### Your objective
Copy exactly the lines of the records below, and only those lines, beginning with the line that contains "This screenshot has height=346, width=554." and ending with the line that contains "The image size is (355, 300).".

### The records
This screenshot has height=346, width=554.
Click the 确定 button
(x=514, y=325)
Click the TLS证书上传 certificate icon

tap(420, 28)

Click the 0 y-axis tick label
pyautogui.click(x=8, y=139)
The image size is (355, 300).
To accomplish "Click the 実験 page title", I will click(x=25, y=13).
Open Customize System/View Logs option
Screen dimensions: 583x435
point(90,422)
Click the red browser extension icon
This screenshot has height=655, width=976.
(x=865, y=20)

--

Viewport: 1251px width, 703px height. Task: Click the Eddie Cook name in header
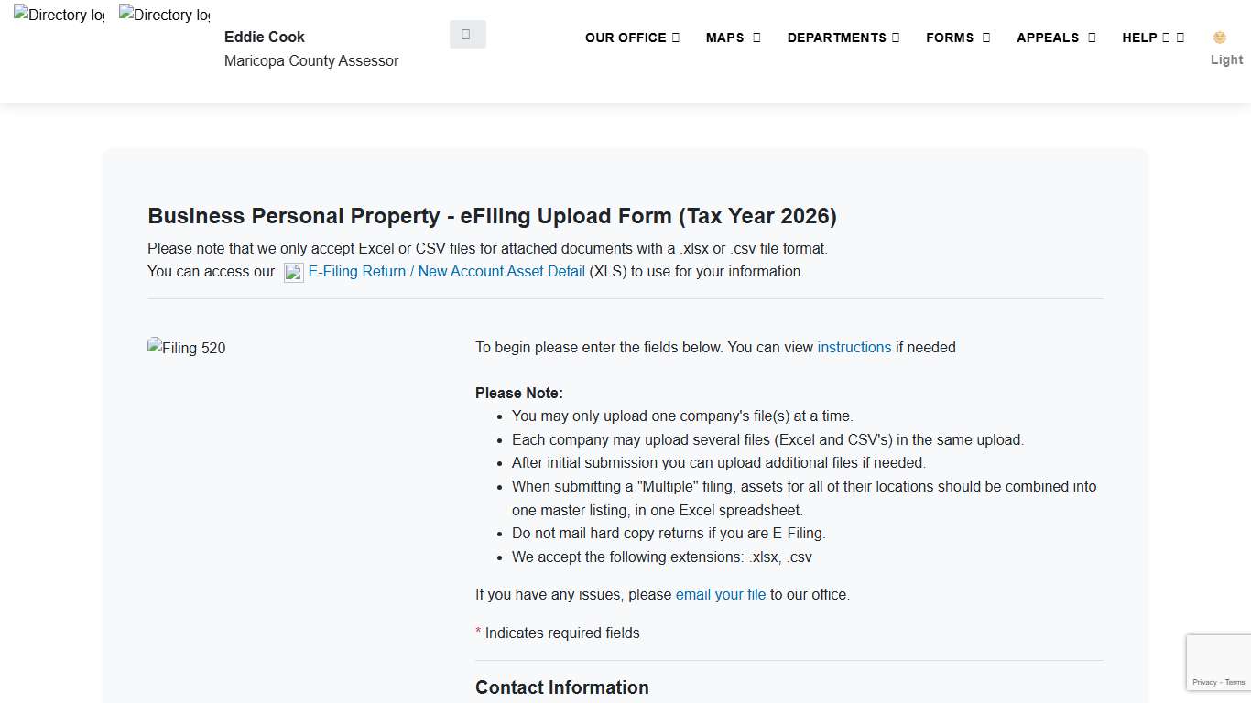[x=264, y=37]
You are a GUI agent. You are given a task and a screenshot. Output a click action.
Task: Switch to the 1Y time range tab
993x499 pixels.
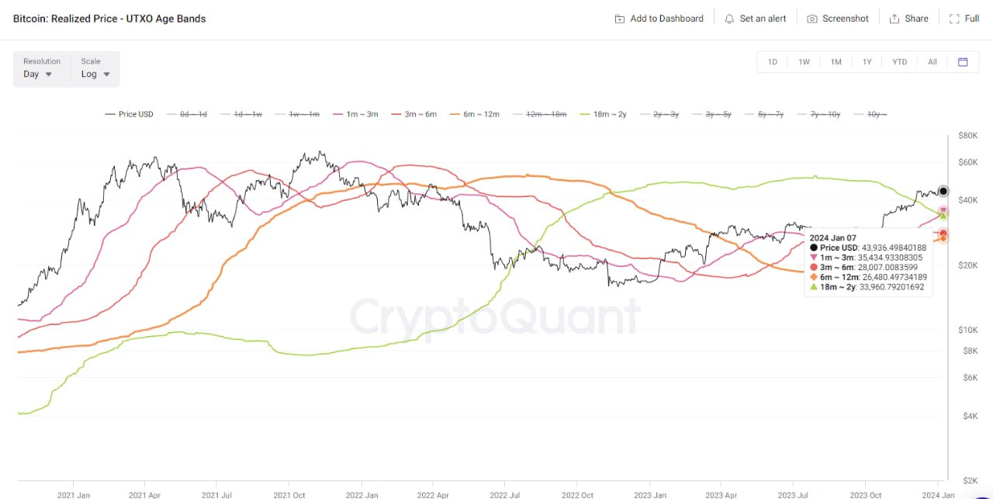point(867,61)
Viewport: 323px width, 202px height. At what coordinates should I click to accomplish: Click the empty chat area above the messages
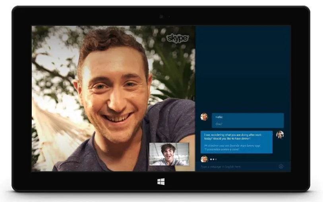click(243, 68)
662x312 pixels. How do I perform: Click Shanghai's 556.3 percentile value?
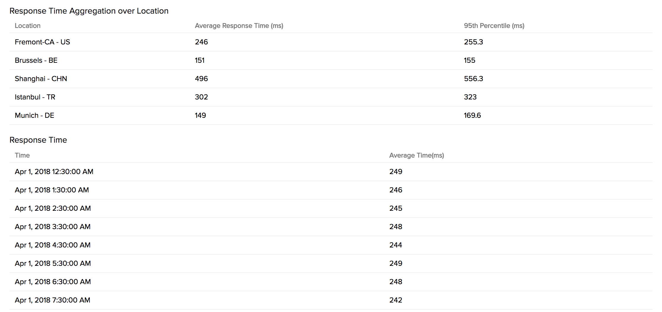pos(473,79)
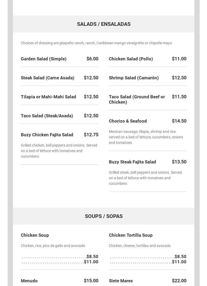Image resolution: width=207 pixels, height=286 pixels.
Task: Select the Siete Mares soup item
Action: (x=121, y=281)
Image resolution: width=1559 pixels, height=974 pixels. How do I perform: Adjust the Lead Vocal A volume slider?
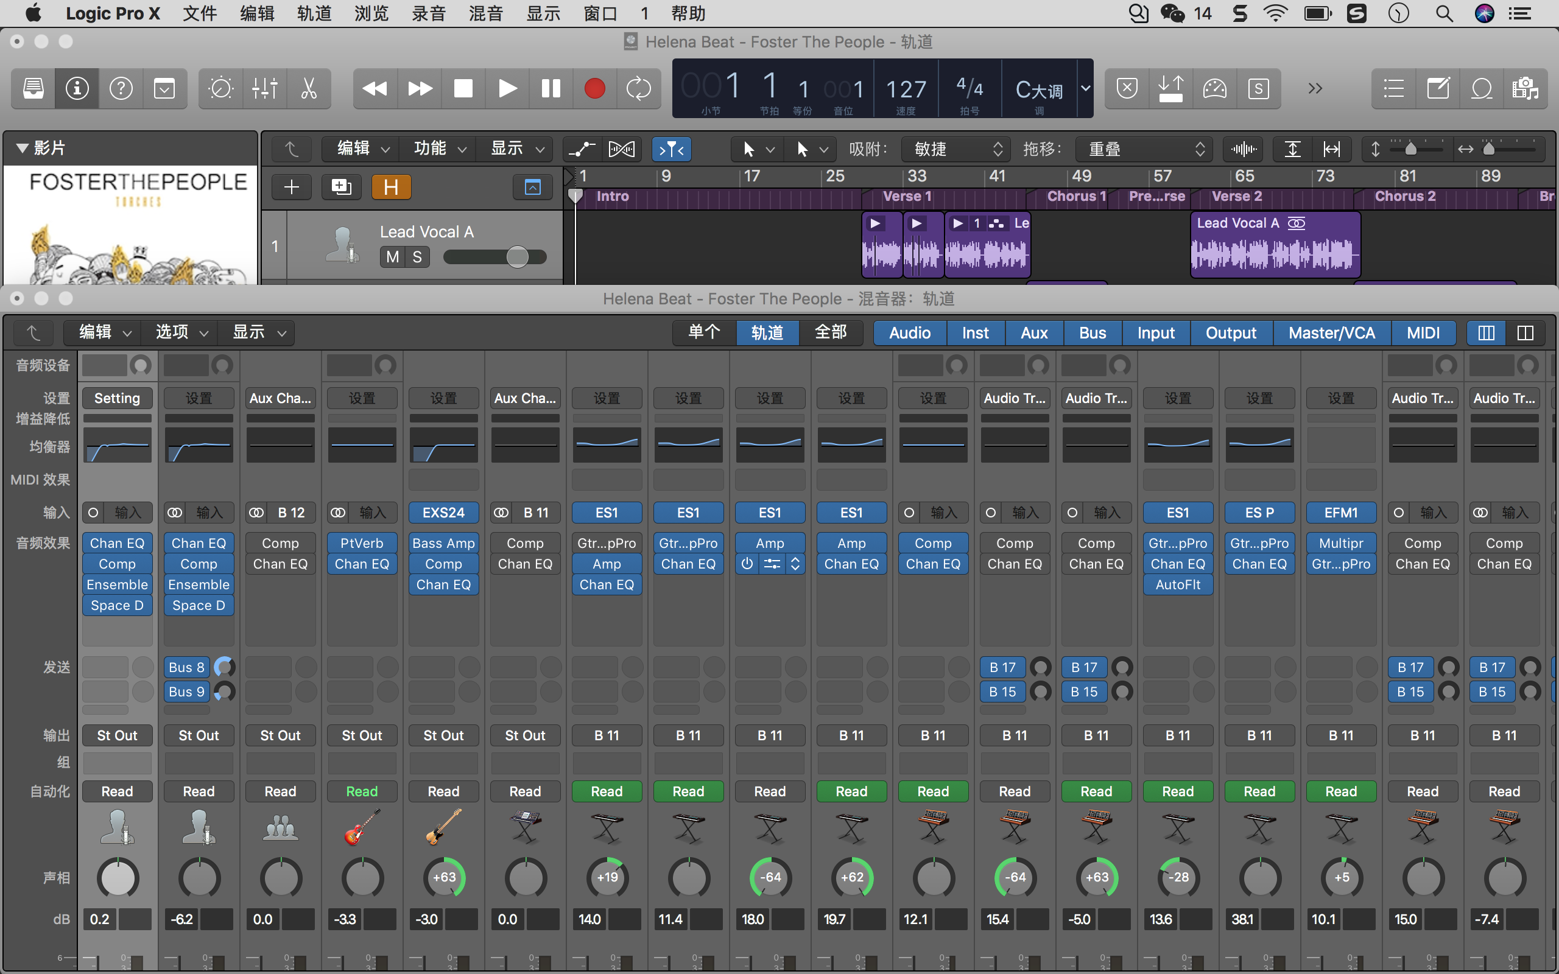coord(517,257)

### Task answer
This screenshot has height=346, width=554.
Click the 确定 button
(x=514, y=325)
Click the TLS证书上传 certificate icon

tap(420, 28)

Click the 0 y-axis tick label
pyautogui.click(x=8, y=139)
The image size is (355, 300).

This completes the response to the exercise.